I recently watched the highly acclaimed, enthusiastically reviewed, multi-Oscar nominated remake of A Star is Born, featuring the celebrated Lady Gaga and Hollywood heart-throb Bradley Cooper, who also directed the film.
The remake of the Judy Garland, James Mason film, (or the Barbara Streisand, Kris Kristofferson version), has been hailed as an artistic triumph and was widely tipped to take out a bagful of Academy Awards. I just can’t for the life of me figure out why. And obviously I wasn't alone. It was largely overlooked at the Oscars.
Actually this is a bit of a shocker. A predictable and unnecessary regurgitation of a worn out narrative of a faltering white male star who raises a talented woman (held back by her large nose) from the drag bar she sings in, (when she's not waiting tables) to the heights of hollow fame while he spirals out of control and falls from grace. We are buried under a mountain of cliches from beginning to end.
Admittedly the Lady’s screen debut is impressive and she might have saved the day if the writers had given her anything useful to work with in the second half of the film.
The irony of the whole thing is that Gaga’s most compelling performance comes at the outset when she does her Edith Piaf take in the drag bar Cooper’s character has stumbled into.
Things looked promising here, even if you didn’t mind the fact that the scene is largely stolen from Burlesque, which in turn stole it from Liza Minnelli's Cabaret.
The film has a large number of musical sequences, and to be fair, if this is your sort of music, there is more to enjoy here.
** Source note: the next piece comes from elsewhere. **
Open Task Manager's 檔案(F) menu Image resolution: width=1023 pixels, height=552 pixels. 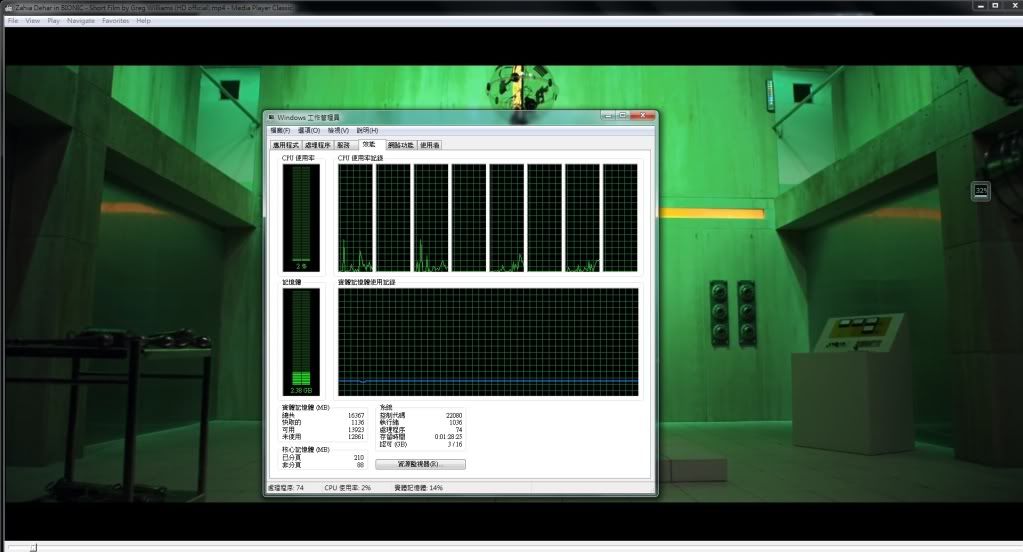(280, 130)
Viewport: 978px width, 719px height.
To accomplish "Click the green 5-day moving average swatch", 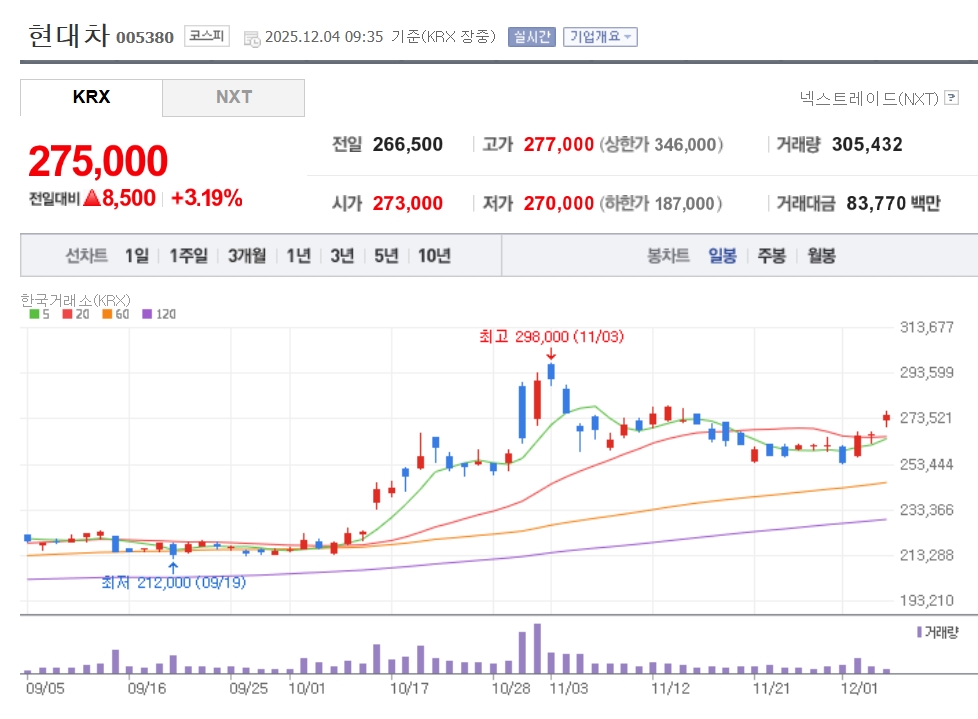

Nevertheless, the logic of the narrative is puzzling at times. Cooper’s character complains that his rising star wife is losing her soul as she is transformed by a management team from torch singer to a Madonna/Beyonce clone.
I’m not sure whether we are meant to accept this as a truth (rather than the rumblings of a jealous husband) or whether her new musical style, complete with dancers, is meant to be a positive career move that we are meant to celebrate, particularly as it wins her a coveted Grammy award.
It’s also extraordinarily hard to accept that the “snake in the grass” manager (not another one) can influence Cooper’s character to hang himself as a means of assisting his wife’s burgeoning career.
Kurt Cobain and Courtney Love did a better job of playing this stereotype out in real life.